Bin Laden, Beware
Here's how to break the spirit of the holy warriors.
Sep 24, 2001, Vol. 7, No. 02 • By REUEL MARC GERECHT
With their liberal, lonely hearts working overtime, the Israelis threw themselves into the peace process in exactly the way the Department of State had always wanted: Concessions became the sine qua non of Israeli prime minister Ehud Barak’s negotiating style. Also, the unilateral Israeli withdrawal from Lebanon was a catastrophe for Israel, and by extension, us, because the Israelis demonstrated beyond a shadow of a doubt that they were wearying of the fight. Barak’s concession on East Jerusalem was, of course, the coup de grâce, giving Arafat and everybody else in the Middle East the impression that Israel, and America right behind her at the negotiating table, had gone completely wobbly—or to put it in the way most often reported in the American press, Israel had shown unexpected flexibility, moderation, and courage. Israel’s loss of nerve in Lebanon and its "flexibility" in the peace process were, of course, complemented and much compounded by America’s increasingly inept handling of an ever-stronger Saddam Hussein. For bin Laden and his holy warriors, and the Middle Eastern audience to which they constantly play, it was blindingly obvious by 1998, when Al Qaeda struck the U.S. embassies in Africa, that America was on the run.
To defeat bin Laden and his kind, we have to restore our awe, and the only way you acquire and retain such majesty in the Islamic Middle East is through the use of military power. Of course, this doesn’t mean that we cruise-missile an empty pharmaceutical factory in Sudan and rock-hut training camps in Afghanistan. It doesn’t mean that we fire cruise missiles for a couple of weeks at the Taliban (though that would be a good beginning). It means that we get up-close and personal, as Winston Churchill did at Omdurman.
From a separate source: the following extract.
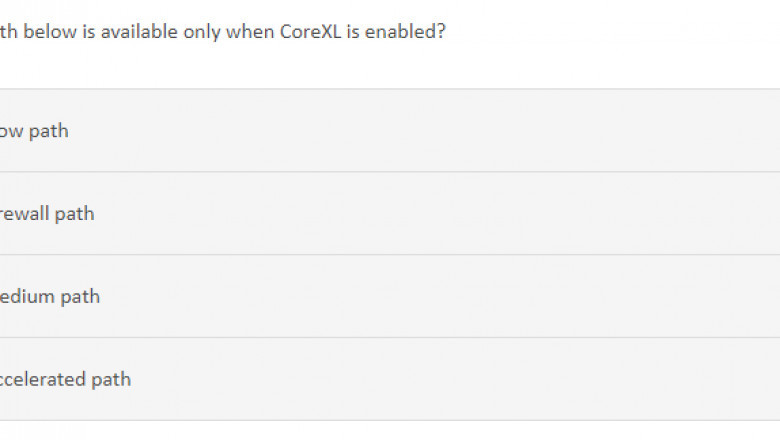Click divider between Firewall and Medium path rows

click(390, 255)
It also means that we have the political and cultural stamina to sustain American troops in Afghanistan for as long as necessary to track down and kill bin Laden. Logistically, we obviously cannot allow ourselves to be held hostage to the fickleness of our allies, who support us now but may not support us so enthusiastically when CNN starts broadcasting the bloody images of America’s revenge. It also means that America must be prepared to inflict immense damage on any other terrorist organization or terrorist-supporting state, even if that means we have to scorch southern Lebanon or Revolutionary Guard dormitories and depot facilities in Tehran. We may have to commit the necessary resources and manpower to topple Saddam Hussein.
As we calculate the costs, we will be inclined to deceive ourselves with easy, silver-bullet solutions. The idea of covert action will no doubt rise again. We should immediately bury the thought in the Iraqi ashes of the Agency’s last covert-action fiasco. The Central Intelligence Agency, which has probably never seen bin Laden coming unless a foreign security service, or the eavesdroppers at the National Security Agency, gave them a tip, is incapable of conducting such operations. The CIA’s problems with counterterrorism are enormous, and they are systemic; they certainly do not spring, as former President Bush recently suggested, from human-rights restrictions on clandestine operations (would that CIA case officers even saw terrorists, let alone worried about the morality of recruiting them).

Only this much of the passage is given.